Exercise:
Reproduce the material that follows verbatim, line for line, and omit the pictures from your output.

·····

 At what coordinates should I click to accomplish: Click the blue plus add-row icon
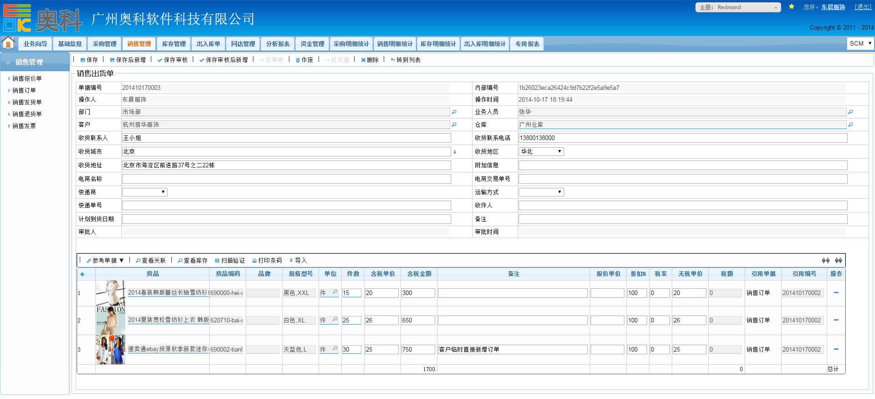tap(82, 274)
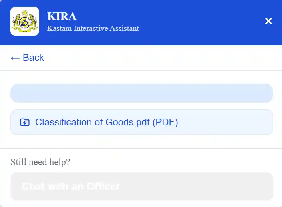Screen dimensions: 282x207
Task: Click the Kastam crest logo
Action: coord(25,21)

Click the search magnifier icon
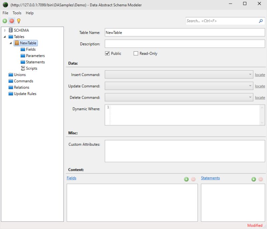click(260, 21)
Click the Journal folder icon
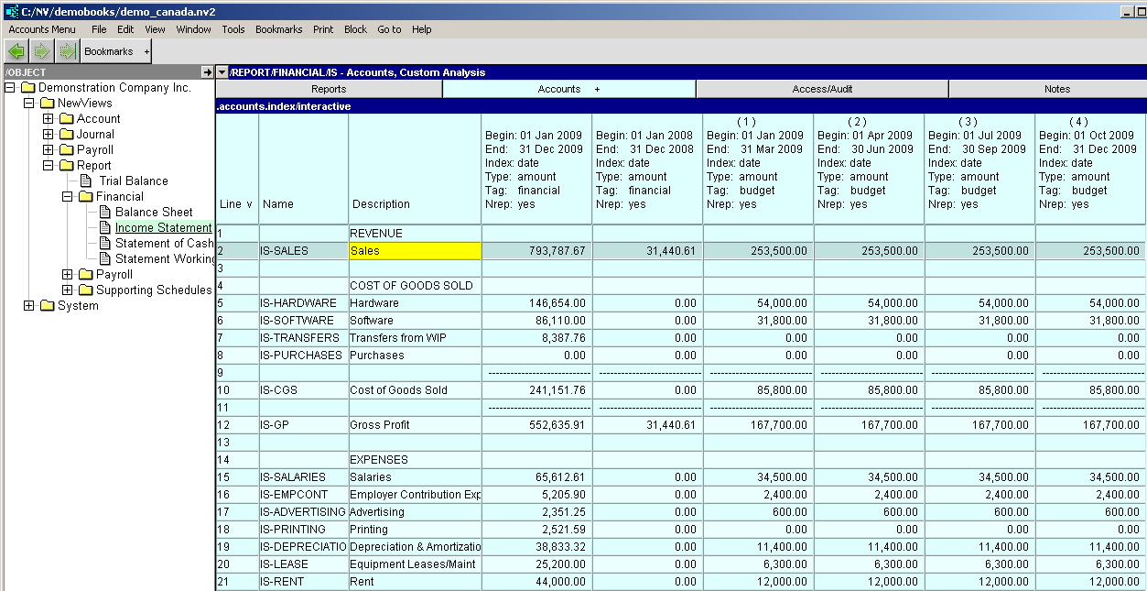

·····

Task solution:
 At what coordinates should I click to accomplish: Click the blue plus add-row icon
tap(82, 274)
Screen dimensions: 282x207
Task: Click the Kastam crest logo
Action: coord(25,21)

Click the search magnifier icon
click(260, 21)
Click the Journal folder icon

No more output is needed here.